Carlo Merlini ist im Hintergrund eine wichtige Stürze des Gresini-Teams Zoom

"Wir haben alles getan, um das zu erreichen. Es gab nicht viel Zeit. Ich habe die Firma im März übernommen und die Deadline, ob wir es schaffen oder nicht, war Juni. In drei Monaten haben wir das MotoGP-Projekt aufgestellt."

"Es war verrückt! Niemand hat je so ein großes Projekt in drei Monaten auf die Beine gebracht. Das Budget ist gewaltig. Aber wir haben es geschafft. Das war für uns schon ein großer Sieg" Entscheidend war, wer Motorräder zur Verfügung stellen würde.

"Fausto hatte mit mehreren Herstellern gesprochen, aber er hatte noch nicht entschieden, wer der Partner sein würde. Es gab Aprilia, Suzuki und Ducati. Die Wahl für Ducati habe ich getroffen", sagt Padovani. Bei den Fahrern entschied man sich für eine Paarung aus der "Gresini-Familie".

Emotionaler Sieg im ersten Rennen

Fabio di Giannantonio wurde von der Moto2 befördert und Enea Bastianini kehrte zurück. Für Gresini ist er schon in der Moto3 gefahren. "Wir sahen das als Zeichen von Fausto, denn es waren zwei Fahrer, mit denen er schon in der Moto3 gearbeitet hat."
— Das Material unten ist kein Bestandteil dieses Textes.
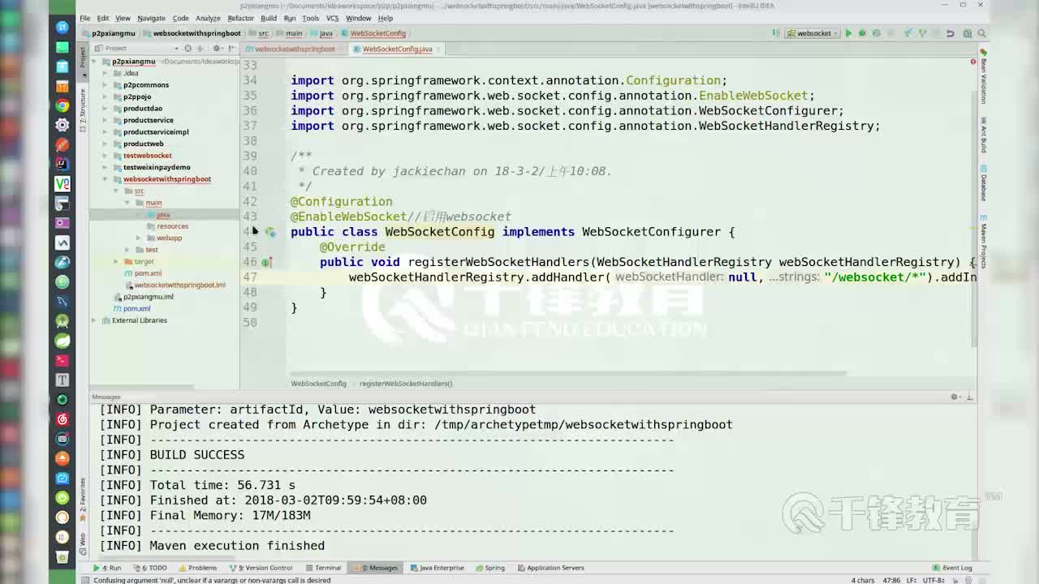Collapse the websocketwithspringboot module

[x=104, y=178]
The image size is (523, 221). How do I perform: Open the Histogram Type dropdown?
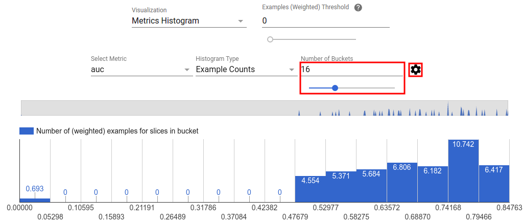[x=244, y=70]
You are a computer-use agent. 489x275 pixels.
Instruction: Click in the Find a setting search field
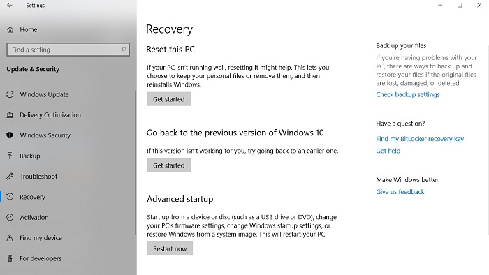coord(68,50)
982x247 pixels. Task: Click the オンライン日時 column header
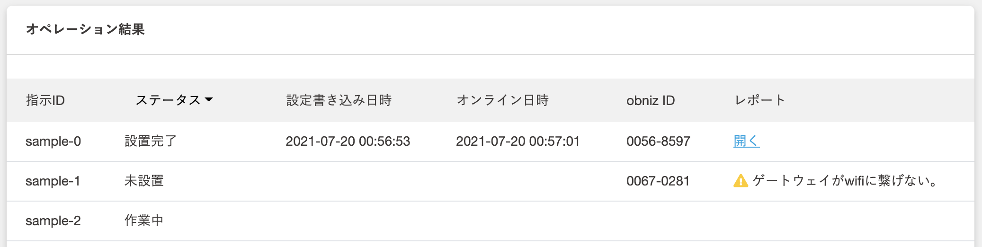coord(502,100)
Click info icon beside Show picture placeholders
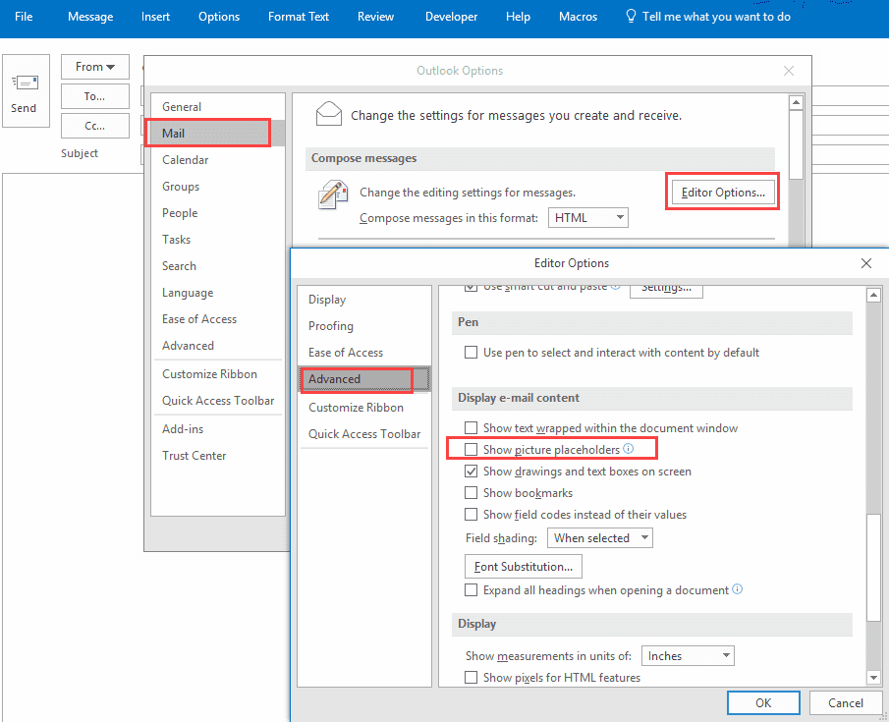Screen dimensions: 889x722 click(629, 449)
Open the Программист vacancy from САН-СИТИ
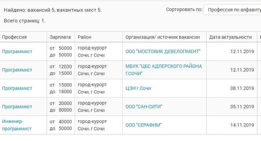 17,107
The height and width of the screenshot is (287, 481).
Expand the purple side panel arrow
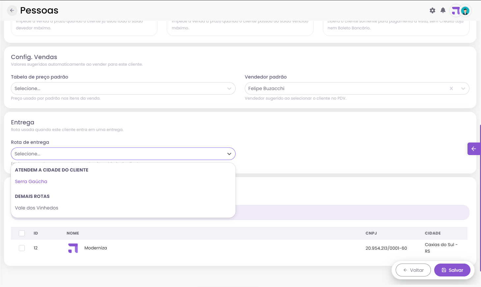pos(474,149)
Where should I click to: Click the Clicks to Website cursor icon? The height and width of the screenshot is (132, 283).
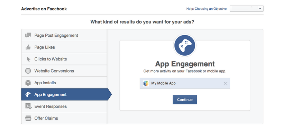(x=28, y=59)
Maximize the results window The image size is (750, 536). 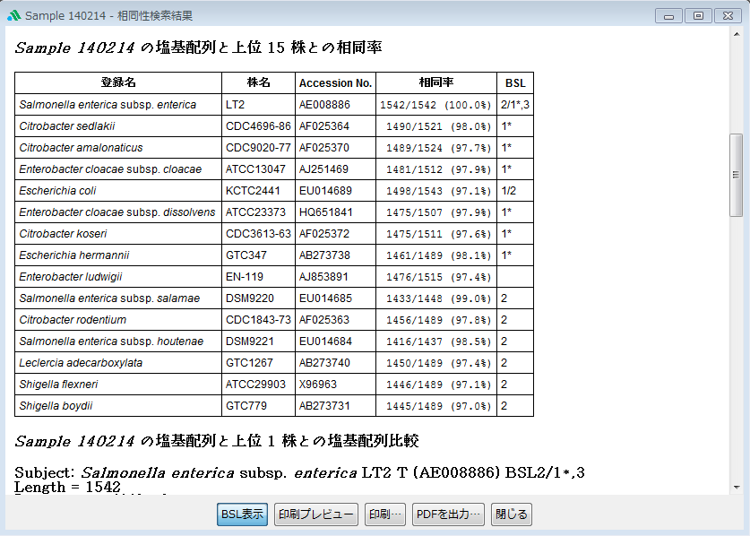click(696, 15)
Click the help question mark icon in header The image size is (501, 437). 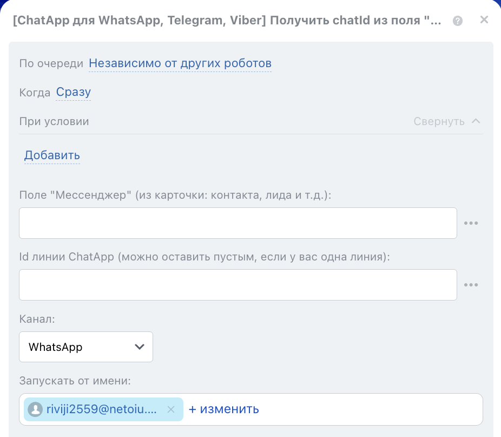(x=458, y=21)
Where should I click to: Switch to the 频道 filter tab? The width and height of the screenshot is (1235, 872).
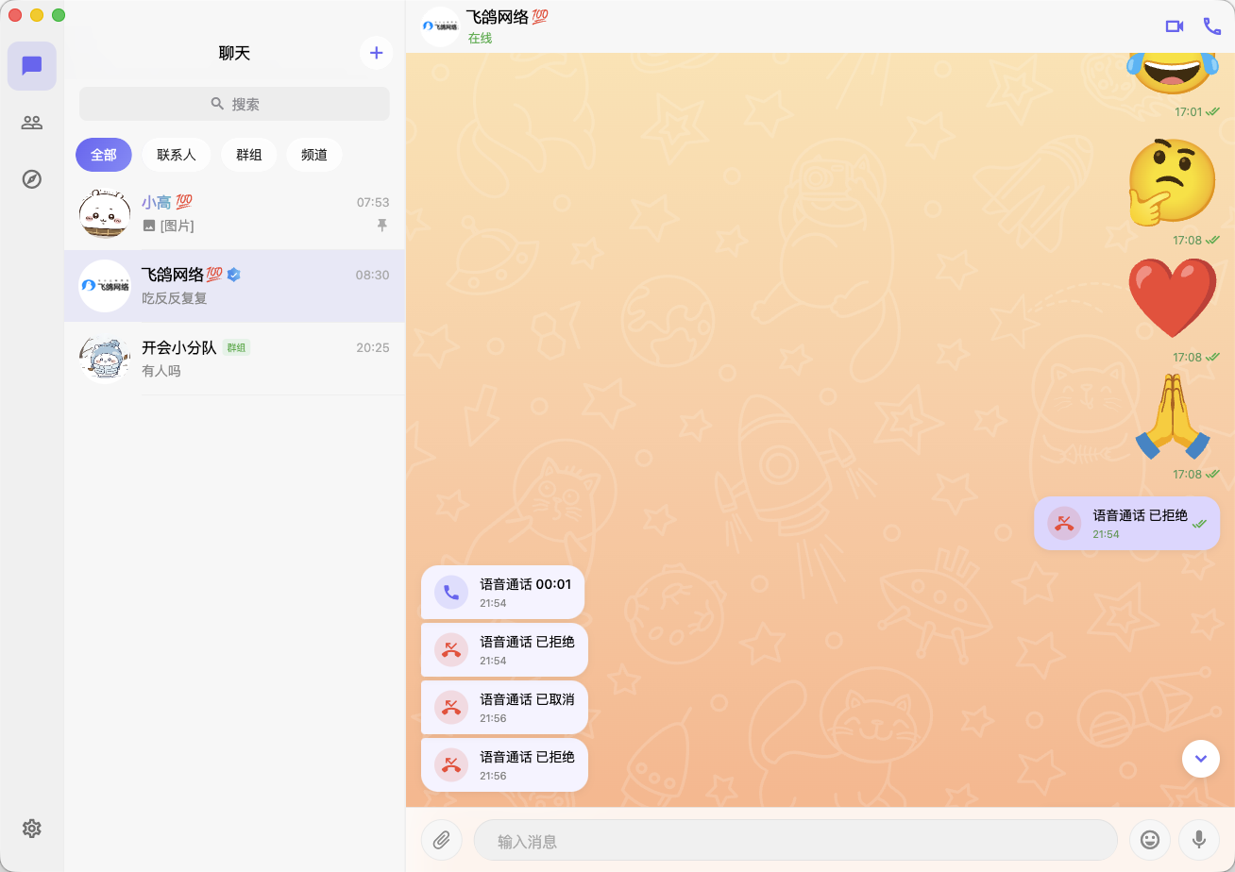[x=313, y=154]
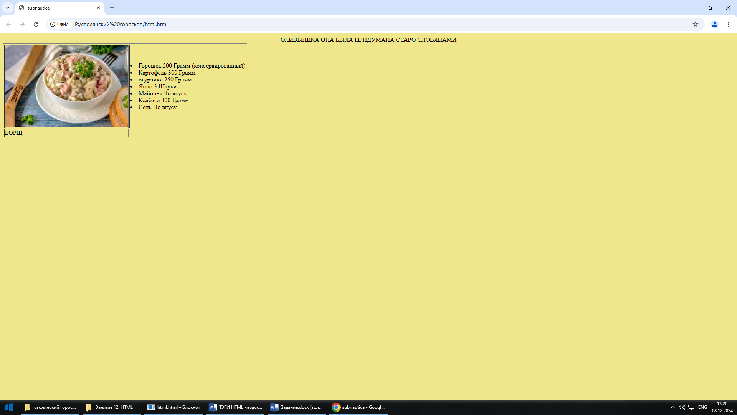Bookmark this page with star icon
Image resolution: width=737 pixels, height=415 pixels.
[695, 24]
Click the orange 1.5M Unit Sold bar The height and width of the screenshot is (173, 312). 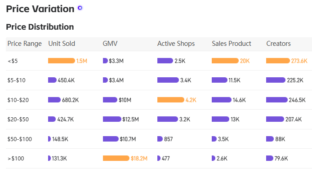tap(62, 61)
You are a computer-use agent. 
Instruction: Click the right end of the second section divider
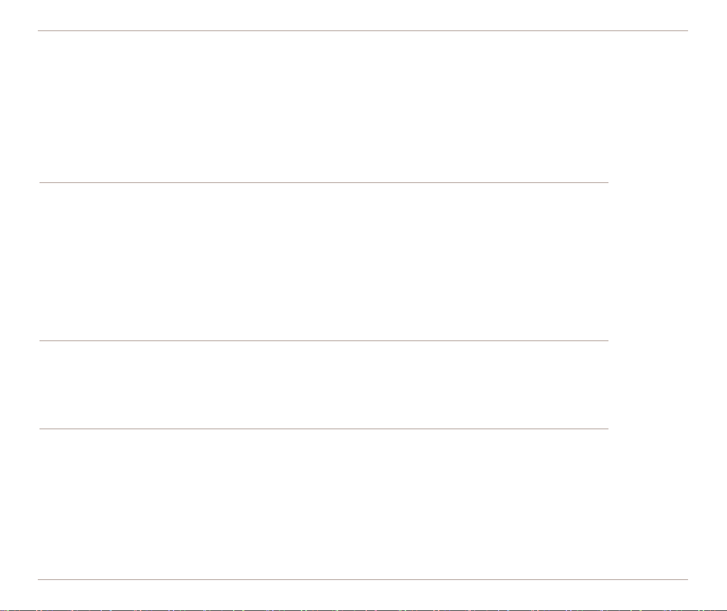pos(607,341)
Aber sie hält auch fest: "Fausto hatte noch gar nichts geplant. Wir haben das gemacht." Und dann passierte das sportliche Wunder. Bastianini gewann 2022 gleich den Saisonauftakt in Katar. Es war der erste MotoGP-Sieg für das Gresini-Team seit Toni Elias 2006 in Portugal.

Enea Bastianini, Nadia Padovani

Enea Bastianini gewann gleich das erste Rennen in Katar 2022 Zoom

"Es waren unglaubliche Emotionen, weil wir wirklich 200 Prozent gegeben haben, um es zum ersten Grand Prix zu schaffen. Wir haben das ganze Jahr 2021 daran gearbeitet, das MotoGP-Team aufzubauen."

"Und am ersten Tag Erster zu sein und ganz oben auf dem Podium zu stehen, war wirklich ... es war unglaublich emotional", erinnert sich Padovani an diese Sternstunde zurück. "In diesen Tränen war alles. Die ganze Anspannung und alle Schmerzen, die ich in mir trug, sind abgefallen. Der Verlust meines Mannes war für mich und meine Kinder sehr bedeutend in unserem Leben."